L3Harris Technologies [LHX] completed a $125 million expansion at its payload manufacturing facility in Fort Wayne, Indiana, to support its work for the Space Development Agency (SDA) and the “Golden Dome” missile defense initiative. The facility will have capacity to produce 48 payloads per year when it is fully ramped up. 

L3Harris has built payloads in the Fort Wayne facility since the 1960s. The facility focuses on infrared sensor payloads that serve national defense and civil weather, including the imager for NOAA’s GeoXO satellite system. The company’s heritage in weather payloads informed its missile defense capabilities, which is one of the few other missions that relies on real-time data from infrared sensors.

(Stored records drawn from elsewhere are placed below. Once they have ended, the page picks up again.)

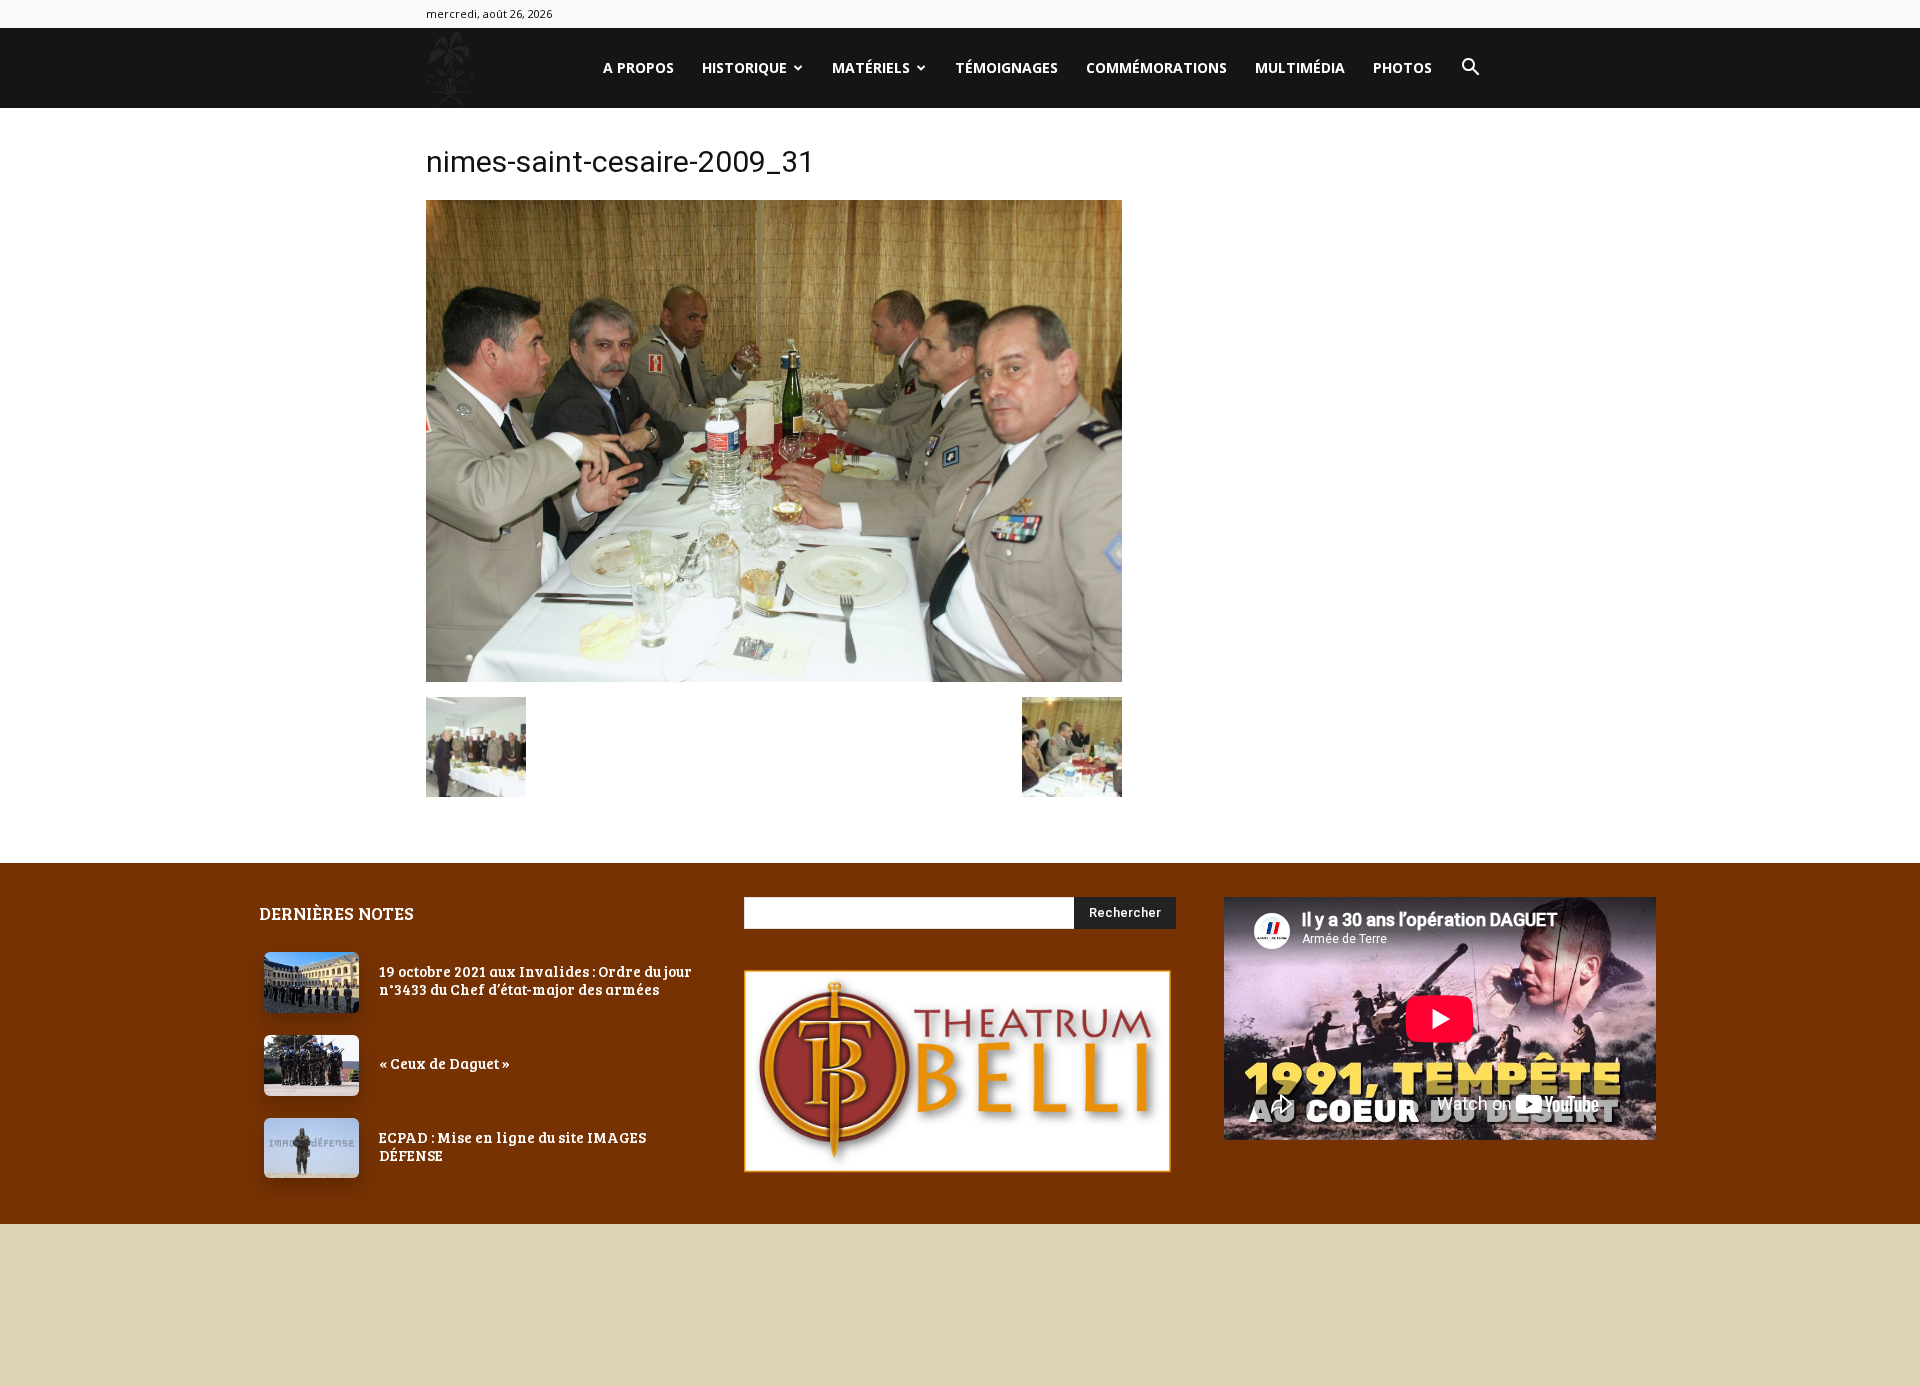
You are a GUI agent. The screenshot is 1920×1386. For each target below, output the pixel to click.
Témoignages (1006, 67)
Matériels (871, 67)
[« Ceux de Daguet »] (311, 1065)
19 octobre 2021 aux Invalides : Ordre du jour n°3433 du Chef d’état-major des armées (535, 980)
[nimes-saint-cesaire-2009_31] (774, 676)
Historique (744, 67)
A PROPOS (638, 67)
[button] (1470, 69)
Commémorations (1156, 67)
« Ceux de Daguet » (444, 1063)
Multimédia (1300, 67)
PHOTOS (1402, 67)
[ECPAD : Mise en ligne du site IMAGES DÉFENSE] (311, 1148)
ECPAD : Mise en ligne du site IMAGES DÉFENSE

This expansion is part of a move toward productionizing space payloads instead of treating them as one-off, bespoke missions, Rob Mitrevski, vice president and general manager of Spectral Solutions at L3Harris Technologies, told sister publication

Via Satellite last week during Space Symposium.

“It’s very important to create that scale necessary, the producibility, the predictability, and the schedule confidence at rate that’s required,” he said.

Mitrevski said L3Harris is scaling up in missile warning and missile defense with investments in facilities, workforce, and supply chain. He said it was a “calculated risk” for the company to make this investment in increasing production.

“We knew the Golden Dome, or some variant of that need, would come,” Mitrevski said. “If you pay attention to the threats and pay attention to our near peer adversaries and the progress they’re making, their evolution, you can extrapolate how things are going to go. We knew the U.S. would respond as a nation, I think we’ve seen that buyer signal strengthen over the years.”

Mitrevski cites the $2.5 billion in backlog L3Harris has won in missile defense, although this is a new area of business for the company in recent years. L3Harris has five satellites on orbit and 34 satellites in development for the Space Development Agency’s Tracking Layer and the Missile Defense Agency’s Hypersonic and Ballistic Tracking Space Sensor (HBTSS) program.

This investment in production comes as the U.S. is imposing tariffs on all countries and much higher tariffs on China. Mitrevski said that the company’s supply chain is primarily based in the U.S., and the company is assessing the full impact of tariffs.

The full impact is “unknown,” at this point, he said. “In our business a domestic supply chain is vitally important. There’s potential that the raw materials aspect will create some impact but we really don’t know yet. It’s still early in the process. We’re all talking about it, but there’s been no effect as of yet that we’ve seen.”